Data listing:
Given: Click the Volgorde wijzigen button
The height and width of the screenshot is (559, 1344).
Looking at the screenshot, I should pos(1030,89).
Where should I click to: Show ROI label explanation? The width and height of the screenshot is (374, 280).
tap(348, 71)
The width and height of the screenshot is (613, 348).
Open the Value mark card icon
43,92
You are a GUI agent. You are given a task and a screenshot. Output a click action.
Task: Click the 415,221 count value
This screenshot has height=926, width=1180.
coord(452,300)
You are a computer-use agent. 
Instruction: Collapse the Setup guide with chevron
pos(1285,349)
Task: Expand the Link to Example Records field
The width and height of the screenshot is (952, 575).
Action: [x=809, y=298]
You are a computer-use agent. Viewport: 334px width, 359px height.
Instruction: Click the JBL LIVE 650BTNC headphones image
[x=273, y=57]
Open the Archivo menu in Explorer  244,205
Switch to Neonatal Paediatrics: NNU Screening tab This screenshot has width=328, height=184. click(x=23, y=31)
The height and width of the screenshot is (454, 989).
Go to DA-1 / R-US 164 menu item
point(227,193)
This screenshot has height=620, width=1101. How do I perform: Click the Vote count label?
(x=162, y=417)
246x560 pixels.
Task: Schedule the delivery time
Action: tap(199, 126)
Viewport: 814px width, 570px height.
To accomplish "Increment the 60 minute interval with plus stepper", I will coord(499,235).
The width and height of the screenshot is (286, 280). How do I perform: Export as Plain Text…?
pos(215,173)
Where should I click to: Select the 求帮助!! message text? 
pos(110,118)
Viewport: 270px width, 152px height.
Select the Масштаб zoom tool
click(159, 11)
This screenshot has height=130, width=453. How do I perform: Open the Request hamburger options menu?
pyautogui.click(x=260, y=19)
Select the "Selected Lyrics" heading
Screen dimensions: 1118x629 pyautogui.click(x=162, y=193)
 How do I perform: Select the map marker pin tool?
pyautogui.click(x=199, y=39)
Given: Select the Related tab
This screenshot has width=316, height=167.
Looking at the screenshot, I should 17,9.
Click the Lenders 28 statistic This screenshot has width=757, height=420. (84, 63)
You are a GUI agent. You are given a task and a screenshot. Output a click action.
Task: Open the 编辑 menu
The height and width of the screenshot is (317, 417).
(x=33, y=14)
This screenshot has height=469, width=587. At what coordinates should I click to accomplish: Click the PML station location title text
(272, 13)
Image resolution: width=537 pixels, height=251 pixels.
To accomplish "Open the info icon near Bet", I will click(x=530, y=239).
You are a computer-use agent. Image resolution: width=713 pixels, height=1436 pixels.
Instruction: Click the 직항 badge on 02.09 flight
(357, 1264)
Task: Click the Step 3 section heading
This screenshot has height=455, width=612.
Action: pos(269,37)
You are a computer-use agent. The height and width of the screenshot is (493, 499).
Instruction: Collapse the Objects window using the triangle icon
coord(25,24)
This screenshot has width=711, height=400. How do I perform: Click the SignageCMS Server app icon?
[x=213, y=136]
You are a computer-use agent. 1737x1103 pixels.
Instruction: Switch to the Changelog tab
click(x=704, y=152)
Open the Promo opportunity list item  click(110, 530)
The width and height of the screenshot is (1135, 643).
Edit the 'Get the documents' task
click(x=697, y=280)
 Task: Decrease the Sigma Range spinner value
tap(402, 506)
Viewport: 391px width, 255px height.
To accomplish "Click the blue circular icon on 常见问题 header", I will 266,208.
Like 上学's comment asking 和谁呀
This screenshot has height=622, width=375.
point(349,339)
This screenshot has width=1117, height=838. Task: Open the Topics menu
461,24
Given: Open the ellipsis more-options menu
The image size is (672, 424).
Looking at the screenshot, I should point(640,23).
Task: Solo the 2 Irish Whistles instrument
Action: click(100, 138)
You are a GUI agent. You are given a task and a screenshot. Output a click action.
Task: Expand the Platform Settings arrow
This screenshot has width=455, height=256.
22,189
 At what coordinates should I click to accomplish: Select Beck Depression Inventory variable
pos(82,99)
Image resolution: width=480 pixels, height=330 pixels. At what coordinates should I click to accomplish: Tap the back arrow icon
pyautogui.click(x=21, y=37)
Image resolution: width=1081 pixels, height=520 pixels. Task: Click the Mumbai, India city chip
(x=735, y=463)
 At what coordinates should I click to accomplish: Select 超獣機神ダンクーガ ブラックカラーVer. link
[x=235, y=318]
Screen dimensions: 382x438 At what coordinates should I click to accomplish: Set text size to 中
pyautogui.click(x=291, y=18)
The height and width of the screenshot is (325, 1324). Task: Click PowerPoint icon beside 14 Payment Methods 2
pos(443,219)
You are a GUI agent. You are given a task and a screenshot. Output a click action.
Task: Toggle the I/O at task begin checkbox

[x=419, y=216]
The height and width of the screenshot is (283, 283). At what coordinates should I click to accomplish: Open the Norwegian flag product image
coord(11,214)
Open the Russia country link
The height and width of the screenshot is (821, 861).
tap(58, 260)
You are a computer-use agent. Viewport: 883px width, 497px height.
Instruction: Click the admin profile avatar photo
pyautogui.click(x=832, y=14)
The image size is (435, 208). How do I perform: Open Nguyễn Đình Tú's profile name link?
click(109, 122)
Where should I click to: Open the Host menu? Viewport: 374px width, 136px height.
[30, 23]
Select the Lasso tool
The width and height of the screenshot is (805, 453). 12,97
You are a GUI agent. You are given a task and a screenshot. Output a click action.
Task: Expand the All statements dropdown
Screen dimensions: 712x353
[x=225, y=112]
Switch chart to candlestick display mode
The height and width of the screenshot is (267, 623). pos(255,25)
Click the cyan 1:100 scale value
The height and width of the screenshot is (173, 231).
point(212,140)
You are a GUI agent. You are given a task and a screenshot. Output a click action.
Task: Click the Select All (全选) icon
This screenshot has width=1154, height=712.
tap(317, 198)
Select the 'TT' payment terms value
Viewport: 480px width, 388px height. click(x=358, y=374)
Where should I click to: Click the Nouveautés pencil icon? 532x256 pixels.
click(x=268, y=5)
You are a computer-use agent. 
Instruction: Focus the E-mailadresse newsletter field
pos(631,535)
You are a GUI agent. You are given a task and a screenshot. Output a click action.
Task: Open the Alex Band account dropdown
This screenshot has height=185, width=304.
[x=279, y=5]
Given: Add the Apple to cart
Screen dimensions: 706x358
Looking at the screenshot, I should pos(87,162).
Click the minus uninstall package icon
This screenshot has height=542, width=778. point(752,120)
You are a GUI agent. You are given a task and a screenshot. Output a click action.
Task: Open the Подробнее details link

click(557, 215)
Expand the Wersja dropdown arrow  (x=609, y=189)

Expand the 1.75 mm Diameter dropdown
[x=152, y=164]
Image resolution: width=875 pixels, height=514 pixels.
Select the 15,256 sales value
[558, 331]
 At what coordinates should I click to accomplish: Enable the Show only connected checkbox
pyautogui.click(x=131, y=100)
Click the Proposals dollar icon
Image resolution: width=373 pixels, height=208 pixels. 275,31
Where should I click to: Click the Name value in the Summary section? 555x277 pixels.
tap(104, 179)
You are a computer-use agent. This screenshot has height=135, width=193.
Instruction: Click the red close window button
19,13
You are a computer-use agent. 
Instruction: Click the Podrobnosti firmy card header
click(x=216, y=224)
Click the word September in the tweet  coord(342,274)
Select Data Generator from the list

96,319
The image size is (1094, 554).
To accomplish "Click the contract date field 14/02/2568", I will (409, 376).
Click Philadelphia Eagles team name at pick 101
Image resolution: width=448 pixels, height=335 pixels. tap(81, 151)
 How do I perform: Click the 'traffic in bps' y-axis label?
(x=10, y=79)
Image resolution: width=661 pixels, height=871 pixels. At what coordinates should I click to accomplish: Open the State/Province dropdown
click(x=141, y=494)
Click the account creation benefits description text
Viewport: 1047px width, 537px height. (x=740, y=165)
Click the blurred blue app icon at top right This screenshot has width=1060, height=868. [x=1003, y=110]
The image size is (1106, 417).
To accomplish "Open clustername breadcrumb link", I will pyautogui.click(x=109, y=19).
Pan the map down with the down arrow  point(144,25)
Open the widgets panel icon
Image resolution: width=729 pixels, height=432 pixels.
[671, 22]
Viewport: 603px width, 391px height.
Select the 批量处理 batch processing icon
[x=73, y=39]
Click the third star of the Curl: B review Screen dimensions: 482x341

Your assignment: Only these lines should appear in the reply: the one containing "Viewport: 603px width, 391px height.", the last line of the data, and all lines between them, each copied exactly.

Output:
Viewport: 603px width, 391px height.
Select the 批量处理 batch processing icon
[x=73, y=39]
Click the third star of the Curl: B review Screen dimensions: 482x341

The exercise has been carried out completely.